Massachusetts' SREC market recently closed new applications to the program to transition to a different type of incentive. Ohio is no longer included in the list because the state passed legislation to eliminate their RPS altogether in 2026.

===Prices===
Typically, there is no assigned monetary value to an SREC. SREC prices are ultimately determined by market forces within the parameters set forth by the state. If there is a shortage in SREC supply, pricing will rise, resulting in an increase in the value of the incentive for solar systems and an intended acceleration in solar installations. As SREC supply catches up to SREC demand, pricing will likely decrease, resulting in an intended deceleration in solar installations.
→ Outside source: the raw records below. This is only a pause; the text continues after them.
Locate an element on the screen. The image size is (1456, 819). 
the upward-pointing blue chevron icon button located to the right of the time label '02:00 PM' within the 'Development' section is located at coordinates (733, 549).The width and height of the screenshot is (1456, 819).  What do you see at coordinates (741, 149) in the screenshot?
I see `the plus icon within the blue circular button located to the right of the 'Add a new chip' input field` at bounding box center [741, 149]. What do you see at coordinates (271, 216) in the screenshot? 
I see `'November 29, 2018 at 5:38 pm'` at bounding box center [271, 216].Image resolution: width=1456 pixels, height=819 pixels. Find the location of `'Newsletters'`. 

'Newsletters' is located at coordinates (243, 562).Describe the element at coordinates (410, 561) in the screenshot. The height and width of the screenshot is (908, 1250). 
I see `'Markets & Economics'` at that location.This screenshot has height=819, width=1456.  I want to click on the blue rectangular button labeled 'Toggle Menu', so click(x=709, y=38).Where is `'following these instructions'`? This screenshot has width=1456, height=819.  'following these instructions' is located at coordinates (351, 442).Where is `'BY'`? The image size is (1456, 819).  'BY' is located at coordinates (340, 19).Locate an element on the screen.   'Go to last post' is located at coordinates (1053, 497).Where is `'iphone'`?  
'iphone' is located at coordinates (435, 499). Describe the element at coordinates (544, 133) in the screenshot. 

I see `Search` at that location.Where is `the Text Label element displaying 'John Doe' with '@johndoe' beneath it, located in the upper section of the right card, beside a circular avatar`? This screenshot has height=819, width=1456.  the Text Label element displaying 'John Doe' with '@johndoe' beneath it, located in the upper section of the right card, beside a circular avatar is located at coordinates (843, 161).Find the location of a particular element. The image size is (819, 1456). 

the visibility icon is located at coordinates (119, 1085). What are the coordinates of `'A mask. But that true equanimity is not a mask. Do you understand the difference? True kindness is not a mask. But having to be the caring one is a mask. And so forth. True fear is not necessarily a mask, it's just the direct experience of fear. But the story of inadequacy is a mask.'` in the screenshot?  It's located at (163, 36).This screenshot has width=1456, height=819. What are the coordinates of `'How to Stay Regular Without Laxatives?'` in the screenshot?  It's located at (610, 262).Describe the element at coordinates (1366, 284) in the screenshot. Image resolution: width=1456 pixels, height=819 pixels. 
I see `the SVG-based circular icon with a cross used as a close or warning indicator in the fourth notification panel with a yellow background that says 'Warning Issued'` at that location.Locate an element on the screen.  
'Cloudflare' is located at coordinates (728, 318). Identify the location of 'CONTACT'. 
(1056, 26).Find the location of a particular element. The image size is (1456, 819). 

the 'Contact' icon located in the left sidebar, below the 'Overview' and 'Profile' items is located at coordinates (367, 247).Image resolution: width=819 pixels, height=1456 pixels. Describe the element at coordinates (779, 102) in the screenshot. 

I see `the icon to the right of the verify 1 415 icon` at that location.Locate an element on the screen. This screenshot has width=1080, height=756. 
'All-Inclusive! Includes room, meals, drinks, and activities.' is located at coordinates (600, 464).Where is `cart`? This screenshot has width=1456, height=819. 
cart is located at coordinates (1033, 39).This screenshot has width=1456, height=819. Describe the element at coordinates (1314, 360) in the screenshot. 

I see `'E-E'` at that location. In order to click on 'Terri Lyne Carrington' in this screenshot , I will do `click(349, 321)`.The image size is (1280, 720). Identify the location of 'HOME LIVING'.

Over time, SREC markets are designed to find the equilibrium price that encourages enough installation to meet the growing demand set forth by the RPS. Generally speaking, SREC prices are a function of (1) a state's solar alternative compliance payment (SACP); (2) the supply and demand for SRECs within the relevant state; and (3) the term or length over which SRECs are sold.

===Spot sales===
Spot prices for SRECs are generally higher than prices found in long-term contracts since the system owner is taking on market risk. If increases in supply outpace the growing demand, spot prices could fall. SRECs have traded as high as $680 in New Jersey. Meanwhile, other state SREC market prices range from $45 in Delaware to $271.05 in Massachusetts. In addition to the strength of spot market demand in states experiencing supply shortages, the general lack of availability of viable long-term contracts and the heavy discounts applied to these contracts have left some system owners and project developers seeking ways to finance solar through spot transactions. In June 2010, Diamond Castle, a New York-based private equity firm, announced that it would be financing projects strictly with equity to avoid the premiums paid in long-term contracts.

===Long-term contracts===
In addition to providing cash flow security and stability, long-term SREC contracts are often required by banks or other lending institutions unwilling to accept market and legislative risks associated with SREC markets. However, SREC contracts longer than 3 years can be difficult to secure in some SREC markets because, in deregulated electricity markets, energy suppliers rarely have electricity supply contracts longer than three years. Some SREC aggregators have managed to negotiate 3- to 10-year agreements and can offer similar length contracts to their residential and commercial customers. In most cases, long-term contracts demand some sort of premium over market prices to compensate the off-taker for putting up the credit to guarantee the contract if prices drop. This premium is also affected by the general lack of availability of credible off-takers in the market. In some markets, however, where short-term supply has overtaken demand, long-term prices can be better than spot prices.